Esta mesma obra também fez temporada em Portugal. Quais as diferenças da forma de trabalho entre o Brasil e lá? Tem diferenças notáveis nos espectadores?

Bom, eu tenho algumas experiências sobre fazer arte, mais especificamente teatro, em Portugal e no Brasil. Eu fiz duas novelas em Portugal, e participei de alguns curta-metragens e de alguns outros projetos. Enquanto em terminava meu mestrado por lá, também acabei atuando em outras peças teatrais. É muito interessante pois, primeiro, o povo português sabe muito mais da nossa história do que sabemos da história deles, mesmo com a gente tendo sido colonizado por eles. Mas principalmente como a televisão nacional portuguesa tem muito pouco tempo, se não me engano apenas 10 ou 15 anos, eles acabaram assistindo muitas obras brasileiras ao longo do tempo, especialmente as produções da década de 1980 até os anos 2000. Com isso, eles tem muito hábito com nossas gírias e expressões. É muito mais tranquilo fazer um espetáculo brasileiro para a comunidade portuguesa do quê o contrário. Fui bem balizado por uma excelente equipe portuguesa para apresentar o “Três Cigarros” na Europa, e sou muito grato pela oportunidade que recebi por aqui. Enfim, as mudanças foram bastante pequenas em termos de linguagem, até porque o público português fica bastante atento na história, sobre como ela se desenrola, especialmente sobre as reflexões e emoções que o espetáculo traz.

:::::

INSTRUÇÃO 1 => Reúna todas as linhas dos registros em que aparece a palavra "icon", copiando cada uma por inteiro.
O texto e os registros não têm nenhuma relação entre si.

Itens de um conjunto de dados:
:::::

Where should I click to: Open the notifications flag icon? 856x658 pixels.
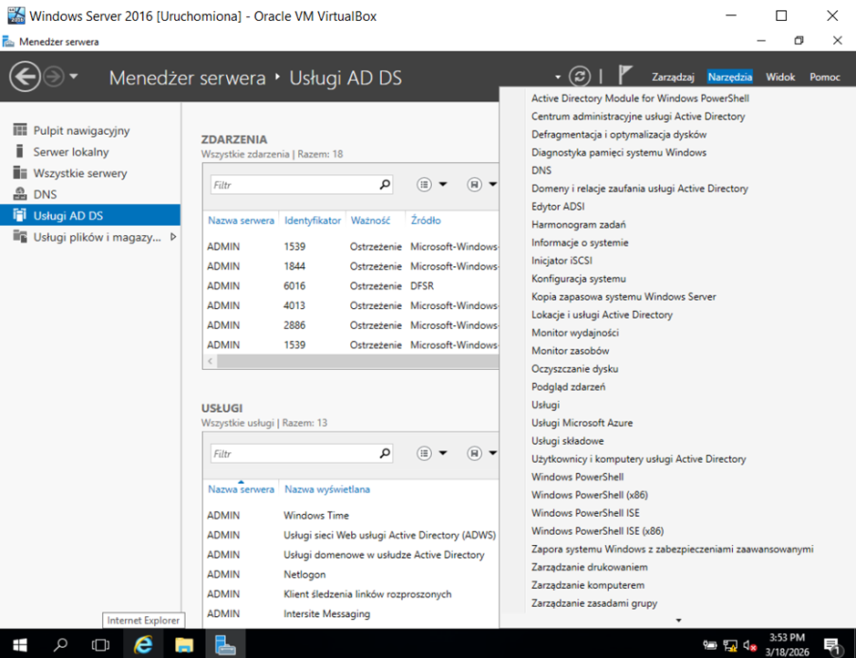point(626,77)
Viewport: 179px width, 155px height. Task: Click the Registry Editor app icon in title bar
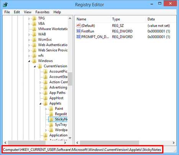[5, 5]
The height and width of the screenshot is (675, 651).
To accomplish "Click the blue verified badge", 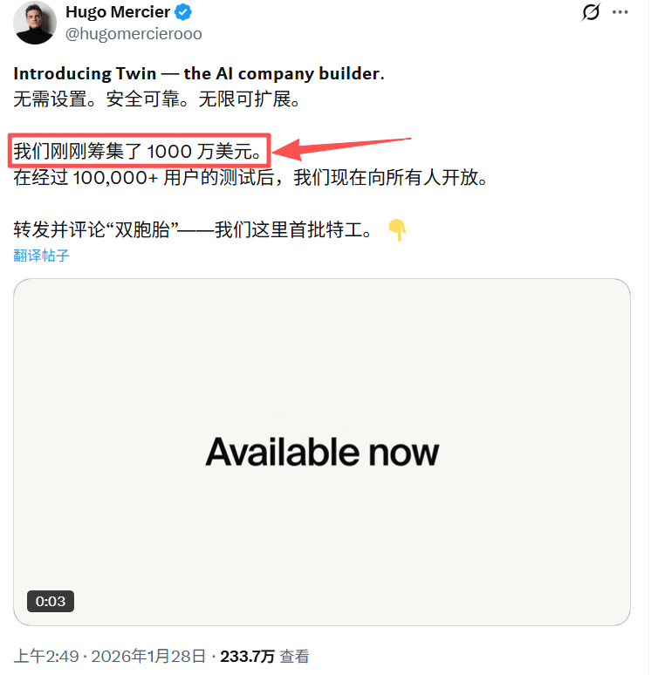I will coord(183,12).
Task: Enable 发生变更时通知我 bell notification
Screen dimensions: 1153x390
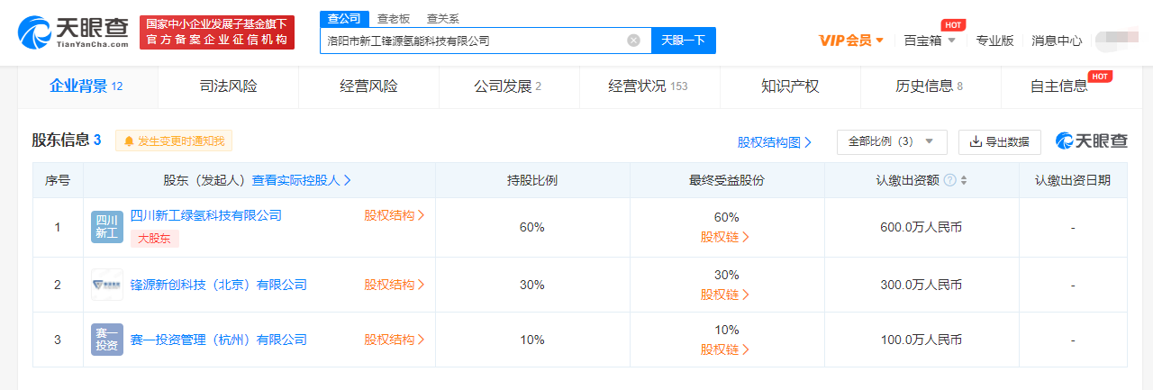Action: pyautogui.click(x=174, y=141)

:::::

INSTRUÇÃO 2 => Transcreva do texto sobre teatro em Portugal e no Brasil o trecho que vai de "Esta mesma obra" até "notáveis nos espectadores?", inclusive.

RESULTADO DA TAREFA 1 =>
Where should I click to: Open the notifications flag icon? 856x658 pixels.
Viewport: 179px width, 155px height. Task: Click the Registry Editor app icon in title bar

RESULTADO DA TAREFA 2 =>
Esta mesma obra também fez temporada em Portugal. Quais as diferenças da forma de trabalho entre o Brasil e lá? Tem diferenças notáveis nos espectadores?